One can press this line of argument still further and note that Lovecraft himself—a longtime resident of New England—could never rid his work of a certain hyper-Calvinist influence. There have long been strains of Reformed theology—albeit not the mainstream—that deny any analogous relationship between divine and human goodness (that is, when the Bible speaks of God loving all humans, God’s “love” for those predestined to damnation is actually hatred).
But a world in which God can only be conceived as pure, voluntarist Will without limit or moral constraint—albeit an omnipotent Will—is a world difficult to distinguish from Lovecraft’s world of Great Old Ones. Indeed, in his descriptions of encounter with the Great Old Ones, Lovecraft subverts the traditional Christian affirmation of the Beatific Vision—that is, the final moment where human beings behold God in His glory at the end of time. For Lovecraft, encounter with the “divine” can only be grasped as an encounter with terrifying, crazed, unfathomable power utterly alien to our experience. This is the only way Lovecraft can characterize a “divinity” that bears no relationship, even an analogous relationship, to what we identify as good.
And so we arrive at the crux of the matter: what the modern person truly fears, more deeply than even they can often articulate, is absolute unjustified power that demands subordination. Lovecraft’s Cthulhu, in short, is Hobbes’s Leviathan. The unfolding “metacrisis of liberalism” (to steal a term from John Milbank) is an outgrowth of this fear, which Lovecraft’s work powerfully exemplifies. The question now facing the West is a very old one: what is the basis of legitimate authority?

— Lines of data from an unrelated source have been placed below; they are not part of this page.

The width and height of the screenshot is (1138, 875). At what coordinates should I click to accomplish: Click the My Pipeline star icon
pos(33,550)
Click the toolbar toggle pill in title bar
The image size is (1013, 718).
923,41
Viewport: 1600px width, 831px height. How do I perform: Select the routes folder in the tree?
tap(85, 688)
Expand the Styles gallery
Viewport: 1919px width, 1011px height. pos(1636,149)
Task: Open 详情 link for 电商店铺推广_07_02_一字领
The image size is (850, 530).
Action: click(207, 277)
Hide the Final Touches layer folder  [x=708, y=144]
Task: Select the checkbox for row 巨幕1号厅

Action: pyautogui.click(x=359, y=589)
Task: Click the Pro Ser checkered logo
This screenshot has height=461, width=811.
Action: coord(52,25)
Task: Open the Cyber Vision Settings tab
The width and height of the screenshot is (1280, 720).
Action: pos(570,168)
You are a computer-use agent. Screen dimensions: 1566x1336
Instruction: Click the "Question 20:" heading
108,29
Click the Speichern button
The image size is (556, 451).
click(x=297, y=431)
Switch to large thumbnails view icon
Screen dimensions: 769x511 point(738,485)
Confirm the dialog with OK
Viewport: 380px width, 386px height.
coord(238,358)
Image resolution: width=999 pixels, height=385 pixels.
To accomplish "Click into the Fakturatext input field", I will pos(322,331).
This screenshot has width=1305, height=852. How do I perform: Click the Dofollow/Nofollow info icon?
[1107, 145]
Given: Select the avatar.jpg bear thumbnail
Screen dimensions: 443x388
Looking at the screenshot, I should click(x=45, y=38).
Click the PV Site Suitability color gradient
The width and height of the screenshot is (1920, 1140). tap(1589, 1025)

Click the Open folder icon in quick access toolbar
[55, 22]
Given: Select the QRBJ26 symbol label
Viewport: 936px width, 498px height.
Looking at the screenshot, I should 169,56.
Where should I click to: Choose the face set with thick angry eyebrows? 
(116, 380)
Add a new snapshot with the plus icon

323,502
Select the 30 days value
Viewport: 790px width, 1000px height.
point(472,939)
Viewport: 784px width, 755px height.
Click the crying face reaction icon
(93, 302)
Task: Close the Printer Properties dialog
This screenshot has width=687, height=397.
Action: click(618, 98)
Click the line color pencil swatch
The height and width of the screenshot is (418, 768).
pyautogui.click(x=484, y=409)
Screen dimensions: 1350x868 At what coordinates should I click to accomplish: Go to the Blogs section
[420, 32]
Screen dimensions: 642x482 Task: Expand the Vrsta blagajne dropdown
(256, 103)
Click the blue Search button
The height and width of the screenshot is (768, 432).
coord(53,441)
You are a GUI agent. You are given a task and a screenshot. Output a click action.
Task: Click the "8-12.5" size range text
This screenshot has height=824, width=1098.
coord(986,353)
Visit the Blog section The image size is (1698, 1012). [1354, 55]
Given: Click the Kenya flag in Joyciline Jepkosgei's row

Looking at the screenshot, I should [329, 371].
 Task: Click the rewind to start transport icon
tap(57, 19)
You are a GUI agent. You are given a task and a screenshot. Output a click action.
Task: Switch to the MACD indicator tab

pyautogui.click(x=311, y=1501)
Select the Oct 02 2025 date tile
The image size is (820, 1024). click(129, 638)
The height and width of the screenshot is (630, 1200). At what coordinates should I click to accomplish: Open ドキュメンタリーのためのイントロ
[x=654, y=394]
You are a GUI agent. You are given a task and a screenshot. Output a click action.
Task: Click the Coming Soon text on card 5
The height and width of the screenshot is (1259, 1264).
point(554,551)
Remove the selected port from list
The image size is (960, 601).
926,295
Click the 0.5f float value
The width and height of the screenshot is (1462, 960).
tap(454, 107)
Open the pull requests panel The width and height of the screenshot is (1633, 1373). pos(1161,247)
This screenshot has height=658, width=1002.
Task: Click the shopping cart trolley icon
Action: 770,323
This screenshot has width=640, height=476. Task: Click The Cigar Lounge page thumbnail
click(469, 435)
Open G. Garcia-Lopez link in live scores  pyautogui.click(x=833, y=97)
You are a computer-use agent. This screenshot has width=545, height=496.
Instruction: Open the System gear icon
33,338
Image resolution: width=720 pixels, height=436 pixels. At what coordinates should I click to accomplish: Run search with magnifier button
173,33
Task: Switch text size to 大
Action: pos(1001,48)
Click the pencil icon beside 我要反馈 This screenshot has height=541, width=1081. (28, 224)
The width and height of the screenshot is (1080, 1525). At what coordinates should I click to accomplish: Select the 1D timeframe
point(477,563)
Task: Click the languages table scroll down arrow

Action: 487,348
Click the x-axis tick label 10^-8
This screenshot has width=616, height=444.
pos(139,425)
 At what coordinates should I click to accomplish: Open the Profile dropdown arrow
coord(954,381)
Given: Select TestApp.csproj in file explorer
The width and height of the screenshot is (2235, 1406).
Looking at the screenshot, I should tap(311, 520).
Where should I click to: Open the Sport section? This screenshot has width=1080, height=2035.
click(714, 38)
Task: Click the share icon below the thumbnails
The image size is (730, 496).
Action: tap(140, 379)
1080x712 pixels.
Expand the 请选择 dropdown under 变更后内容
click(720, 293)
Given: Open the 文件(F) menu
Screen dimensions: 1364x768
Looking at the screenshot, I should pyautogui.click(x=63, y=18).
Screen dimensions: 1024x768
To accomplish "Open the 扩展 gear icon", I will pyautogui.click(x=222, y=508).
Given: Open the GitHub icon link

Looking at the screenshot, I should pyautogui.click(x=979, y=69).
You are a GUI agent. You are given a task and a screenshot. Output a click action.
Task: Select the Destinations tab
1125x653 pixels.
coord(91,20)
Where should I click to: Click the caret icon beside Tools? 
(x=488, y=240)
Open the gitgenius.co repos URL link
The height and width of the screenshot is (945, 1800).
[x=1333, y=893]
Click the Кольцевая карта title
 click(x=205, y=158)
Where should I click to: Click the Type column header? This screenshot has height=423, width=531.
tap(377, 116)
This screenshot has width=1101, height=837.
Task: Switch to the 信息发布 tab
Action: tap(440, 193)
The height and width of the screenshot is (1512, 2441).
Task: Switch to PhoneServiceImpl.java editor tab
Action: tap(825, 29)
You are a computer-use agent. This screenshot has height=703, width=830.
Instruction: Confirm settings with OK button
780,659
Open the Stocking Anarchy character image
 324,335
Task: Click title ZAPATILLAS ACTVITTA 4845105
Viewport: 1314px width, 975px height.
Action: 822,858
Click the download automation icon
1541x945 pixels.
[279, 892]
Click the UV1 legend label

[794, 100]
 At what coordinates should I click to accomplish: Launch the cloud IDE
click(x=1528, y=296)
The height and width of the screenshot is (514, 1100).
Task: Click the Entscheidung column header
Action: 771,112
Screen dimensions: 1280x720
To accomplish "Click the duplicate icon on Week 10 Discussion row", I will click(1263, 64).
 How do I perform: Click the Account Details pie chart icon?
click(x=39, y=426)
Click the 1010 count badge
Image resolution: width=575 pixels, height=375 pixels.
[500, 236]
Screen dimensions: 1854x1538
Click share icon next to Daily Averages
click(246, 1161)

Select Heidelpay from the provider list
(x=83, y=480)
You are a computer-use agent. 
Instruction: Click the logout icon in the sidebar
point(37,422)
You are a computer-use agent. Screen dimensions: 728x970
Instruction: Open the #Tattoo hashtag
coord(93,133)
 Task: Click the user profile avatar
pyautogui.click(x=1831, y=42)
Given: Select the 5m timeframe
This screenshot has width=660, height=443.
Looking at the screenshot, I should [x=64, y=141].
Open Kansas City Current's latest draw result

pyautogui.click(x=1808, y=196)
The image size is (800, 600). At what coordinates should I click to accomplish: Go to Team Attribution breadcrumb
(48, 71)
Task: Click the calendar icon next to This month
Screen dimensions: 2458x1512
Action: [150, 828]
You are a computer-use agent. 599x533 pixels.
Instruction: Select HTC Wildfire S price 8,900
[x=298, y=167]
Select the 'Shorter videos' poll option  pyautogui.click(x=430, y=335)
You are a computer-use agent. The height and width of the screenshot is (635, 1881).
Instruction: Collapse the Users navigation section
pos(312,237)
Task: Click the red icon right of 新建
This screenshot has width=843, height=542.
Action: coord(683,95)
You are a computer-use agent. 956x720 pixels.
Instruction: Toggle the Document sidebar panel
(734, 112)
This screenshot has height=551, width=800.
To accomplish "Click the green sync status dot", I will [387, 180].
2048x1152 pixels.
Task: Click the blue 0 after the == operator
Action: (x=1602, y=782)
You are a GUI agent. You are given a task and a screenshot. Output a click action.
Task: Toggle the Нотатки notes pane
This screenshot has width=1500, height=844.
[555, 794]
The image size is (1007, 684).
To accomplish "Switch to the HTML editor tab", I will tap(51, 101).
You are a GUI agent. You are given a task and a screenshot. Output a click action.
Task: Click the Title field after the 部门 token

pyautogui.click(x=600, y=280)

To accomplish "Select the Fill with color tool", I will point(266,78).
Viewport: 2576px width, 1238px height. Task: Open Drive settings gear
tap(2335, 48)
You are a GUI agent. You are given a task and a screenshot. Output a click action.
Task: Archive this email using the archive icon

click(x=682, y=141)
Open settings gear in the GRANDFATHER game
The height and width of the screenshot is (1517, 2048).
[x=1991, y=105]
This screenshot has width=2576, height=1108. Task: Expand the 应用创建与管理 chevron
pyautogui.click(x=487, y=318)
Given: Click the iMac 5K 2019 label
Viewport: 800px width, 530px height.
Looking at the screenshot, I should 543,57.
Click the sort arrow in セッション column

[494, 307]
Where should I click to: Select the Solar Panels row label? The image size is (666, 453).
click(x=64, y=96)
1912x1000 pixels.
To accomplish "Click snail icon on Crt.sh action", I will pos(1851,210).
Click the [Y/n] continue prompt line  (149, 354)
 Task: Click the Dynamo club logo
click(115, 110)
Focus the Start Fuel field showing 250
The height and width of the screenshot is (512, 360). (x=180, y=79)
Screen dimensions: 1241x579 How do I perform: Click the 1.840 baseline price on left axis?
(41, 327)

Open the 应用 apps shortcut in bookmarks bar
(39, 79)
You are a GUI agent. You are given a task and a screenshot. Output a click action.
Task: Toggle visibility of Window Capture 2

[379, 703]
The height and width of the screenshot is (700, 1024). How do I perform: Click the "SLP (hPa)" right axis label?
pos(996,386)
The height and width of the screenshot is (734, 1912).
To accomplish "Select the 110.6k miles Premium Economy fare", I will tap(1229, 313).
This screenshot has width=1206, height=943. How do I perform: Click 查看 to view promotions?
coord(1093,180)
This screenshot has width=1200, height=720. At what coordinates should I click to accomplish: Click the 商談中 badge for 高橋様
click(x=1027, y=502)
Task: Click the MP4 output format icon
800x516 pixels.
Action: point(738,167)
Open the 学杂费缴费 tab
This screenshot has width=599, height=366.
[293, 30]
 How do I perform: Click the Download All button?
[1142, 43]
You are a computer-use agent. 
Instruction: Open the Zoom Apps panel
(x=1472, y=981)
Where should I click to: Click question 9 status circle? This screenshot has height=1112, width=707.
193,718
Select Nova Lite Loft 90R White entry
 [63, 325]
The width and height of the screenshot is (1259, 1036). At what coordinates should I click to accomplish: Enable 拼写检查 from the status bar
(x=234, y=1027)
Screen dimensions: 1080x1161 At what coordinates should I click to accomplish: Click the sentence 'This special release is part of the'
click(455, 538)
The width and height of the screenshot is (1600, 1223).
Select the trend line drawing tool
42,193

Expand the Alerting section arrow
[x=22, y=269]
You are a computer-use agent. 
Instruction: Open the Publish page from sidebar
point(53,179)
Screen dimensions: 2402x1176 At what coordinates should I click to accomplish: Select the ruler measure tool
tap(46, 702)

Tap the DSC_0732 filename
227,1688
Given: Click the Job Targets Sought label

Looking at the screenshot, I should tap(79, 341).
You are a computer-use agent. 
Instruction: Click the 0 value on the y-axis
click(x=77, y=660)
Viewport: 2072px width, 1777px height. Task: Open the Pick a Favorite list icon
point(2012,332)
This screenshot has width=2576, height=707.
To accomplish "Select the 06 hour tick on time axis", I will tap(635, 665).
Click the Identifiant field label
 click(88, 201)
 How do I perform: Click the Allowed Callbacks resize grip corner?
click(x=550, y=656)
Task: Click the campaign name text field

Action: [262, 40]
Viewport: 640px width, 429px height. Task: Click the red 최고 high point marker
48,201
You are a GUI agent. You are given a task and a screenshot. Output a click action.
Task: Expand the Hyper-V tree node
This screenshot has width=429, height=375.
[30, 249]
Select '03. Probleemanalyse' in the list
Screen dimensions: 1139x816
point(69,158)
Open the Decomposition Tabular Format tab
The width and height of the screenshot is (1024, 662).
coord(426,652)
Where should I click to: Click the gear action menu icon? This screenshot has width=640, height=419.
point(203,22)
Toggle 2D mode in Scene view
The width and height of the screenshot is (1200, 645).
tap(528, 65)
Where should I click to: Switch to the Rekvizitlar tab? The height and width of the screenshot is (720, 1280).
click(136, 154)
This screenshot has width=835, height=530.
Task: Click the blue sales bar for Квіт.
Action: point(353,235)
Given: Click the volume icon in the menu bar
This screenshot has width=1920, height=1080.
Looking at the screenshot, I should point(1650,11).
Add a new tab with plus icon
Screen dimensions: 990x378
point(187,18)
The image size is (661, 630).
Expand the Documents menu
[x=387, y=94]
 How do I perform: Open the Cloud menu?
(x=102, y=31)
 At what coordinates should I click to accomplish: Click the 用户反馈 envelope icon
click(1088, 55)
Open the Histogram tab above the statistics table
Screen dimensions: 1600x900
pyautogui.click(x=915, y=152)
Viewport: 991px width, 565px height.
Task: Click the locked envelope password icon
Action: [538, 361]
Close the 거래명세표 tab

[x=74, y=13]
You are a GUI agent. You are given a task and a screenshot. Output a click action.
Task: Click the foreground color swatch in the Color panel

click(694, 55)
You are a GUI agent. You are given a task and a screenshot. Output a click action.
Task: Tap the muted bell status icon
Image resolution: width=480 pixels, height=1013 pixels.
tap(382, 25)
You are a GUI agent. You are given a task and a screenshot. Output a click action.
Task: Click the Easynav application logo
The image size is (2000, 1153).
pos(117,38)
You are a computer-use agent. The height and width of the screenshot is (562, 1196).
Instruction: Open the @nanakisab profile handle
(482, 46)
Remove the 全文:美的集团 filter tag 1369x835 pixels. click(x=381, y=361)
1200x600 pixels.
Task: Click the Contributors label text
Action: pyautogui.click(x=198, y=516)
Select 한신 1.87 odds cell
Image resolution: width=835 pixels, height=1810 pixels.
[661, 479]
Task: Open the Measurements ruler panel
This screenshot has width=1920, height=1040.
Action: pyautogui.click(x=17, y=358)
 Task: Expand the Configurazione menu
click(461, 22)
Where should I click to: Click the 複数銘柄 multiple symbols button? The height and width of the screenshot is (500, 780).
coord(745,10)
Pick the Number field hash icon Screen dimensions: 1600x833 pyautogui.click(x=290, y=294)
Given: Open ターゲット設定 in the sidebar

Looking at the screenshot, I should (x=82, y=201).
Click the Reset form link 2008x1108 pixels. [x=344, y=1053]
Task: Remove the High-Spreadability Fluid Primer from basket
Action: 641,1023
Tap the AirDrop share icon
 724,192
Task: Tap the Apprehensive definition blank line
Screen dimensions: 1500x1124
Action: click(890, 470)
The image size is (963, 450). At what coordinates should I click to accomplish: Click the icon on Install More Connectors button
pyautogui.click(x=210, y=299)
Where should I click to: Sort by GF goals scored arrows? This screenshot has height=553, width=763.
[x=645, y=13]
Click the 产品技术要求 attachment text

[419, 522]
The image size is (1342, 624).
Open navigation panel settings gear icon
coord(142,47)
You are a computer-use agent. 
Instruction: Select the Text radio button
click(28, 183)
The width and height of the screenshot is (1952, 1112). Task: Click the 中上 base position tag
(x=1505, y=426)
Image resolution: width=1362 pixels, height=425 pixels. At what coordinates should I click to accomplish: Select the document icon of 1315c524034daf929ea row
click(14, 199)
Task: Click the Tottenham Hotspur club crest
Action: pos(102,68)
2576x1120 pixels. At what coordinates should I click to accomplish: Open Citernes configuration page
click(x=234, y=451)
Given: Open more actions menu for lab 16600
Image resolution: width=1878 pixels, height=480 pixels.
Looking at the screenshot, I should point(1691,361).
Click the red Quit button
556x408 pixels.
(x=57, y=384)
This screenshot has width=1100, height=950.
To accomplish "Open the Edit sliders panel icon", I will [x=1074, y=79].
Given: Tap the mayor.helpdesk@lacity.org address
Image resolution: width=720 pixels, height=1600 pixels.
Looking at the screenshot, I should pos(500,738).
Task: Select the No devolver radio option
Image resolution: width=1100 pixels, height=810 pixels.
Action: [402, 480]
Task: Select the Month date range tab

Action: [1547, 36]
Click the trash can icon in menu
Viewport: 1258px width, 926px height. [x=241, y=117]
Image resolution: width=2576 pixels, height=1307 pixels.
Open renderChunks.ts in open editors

As a Christian, I would argue that the legitimation of power (in the very deepest sense) begins with the fundamental ontological hierarchy inscribed into the very fabric of creation: the infinite God calls into being the order of finite things. This foundational hierarchy can never be transcended, try though we might. But the Lutheran tradition goes a step further: God’s power is revealed in the death of Jesus on the cross and His subsequent resurrection—not through explosive demonstrations of sovereign will that shatter human categories. And in the cross, the categories of power relations are accordingly subverted: the truest and best leader is the one who voluntarily dies for his people. Power, in short, manifests as love.
Lovecraft has no concept of such a “unity of the transcendentals”—that is, the idea that God’s creative act can also be an outpouring of love, and also a manifestation of beauty, and so forth. For Lovecraft, power (in whatever guise) is abjectly amoral and the stuff of primal dread. But it need not be so—and in the philosophical-theological tradition, it has not always been so.
The answer to the metacrisis of liberalism, it seems to me, must lie in a better account of power. Exactly what that account looks like remains to be developed (integralism, as I’ve discussed at length elsewhere, does not strike me as a satisfactory answer). But I have little doubt that, sooner than we think, a theoretical way beyond R’lyeh will emerge into view.